Single by Lee Brice

from the album Hey World
- Released: October 15, 2020
- Recorded: 2018
- Genre: Country; R&B;
- Length: 3:00
- Label: Curb
- Songwriters: Lee Brice; Billy Montana; Brian Davis;
- Producers: Lee Brice; Ben Glover; Kyle Jacobs;

Lee Brice singles chronology
| "One of Them Girls" (2020) | "Memory I Don't Mess With" (2020) | "Soul" (2021) |

Music video
- "Memory I Don't Mess With" on YouTube

= Memory I Don't Mess With =

2020 single by Lee Brice

"Memory I Don't Mess With" is a song by American country music singer Lee Brice. It was released on October 15, 2020, as the second single from his fifth studio album Hey World.

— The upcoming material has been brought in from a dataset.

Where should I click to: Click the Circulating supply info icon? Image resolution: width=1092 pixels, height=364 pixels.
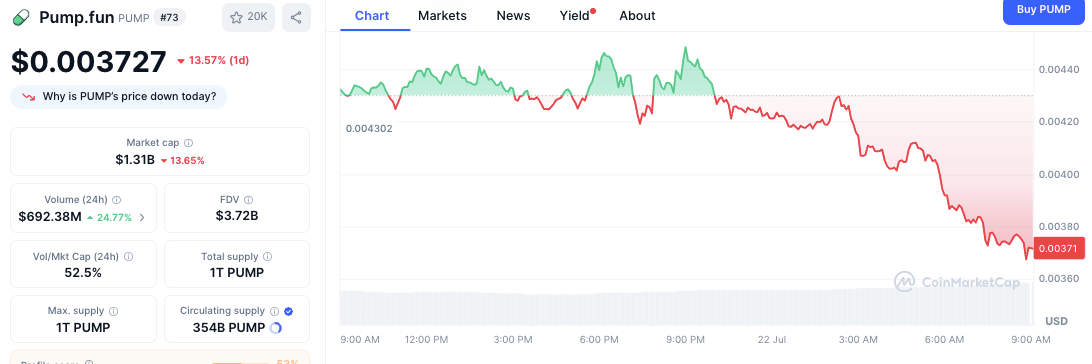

Brice wrote the song with Billy Montana and Brian Davis, and it was produced by Ben Glover and Kyle Jacobs.

==Background==
Brice told PopCulture.com that he wanted to put out something rocking to get people ready to come back to shows.

Brice stated that the song is "about exactly what it says. It's one of those memories, it's one of those things that you can't let yourself get too close to because it just pulls you in too deep, the memory's always there. The pictures are always there in your head. But that's the one you've gotta let alone, and let just be a memory."

==Music video==
The music video was released on November 3, 2020. It depicts a young couple's love story.

==Charts==

===Weekly charts===

Weekly chart performance for "Memory I Don't Mess With"
| Chart (2020–2021) | Peak position |
|---|---|
| Canada Hot 100 (Billboard) | 65 |
| Canada Country (Billboard) | 1 |
| US Billboard Hot 100 | 33 |
| US Country Airplay (Billboard) | 1 |
| US Hot Country Songs (Billboard) | 5 |

===Year-end charts===

Year-end chart performance for "Memory I Don't Mess With"
| Chart (2021) | Position |
|---|---|
| US Country Airplay (Billboard) | 18 |
| US Hot Country Songs (Billboard) | 26 |

==Certifications==

| Region | Certification | Certified units/sales |
| United States (RIAA) | 2× Platinum | 2,000,000^{‡} |
^{‡} Sales+streaming figures based on certification alone.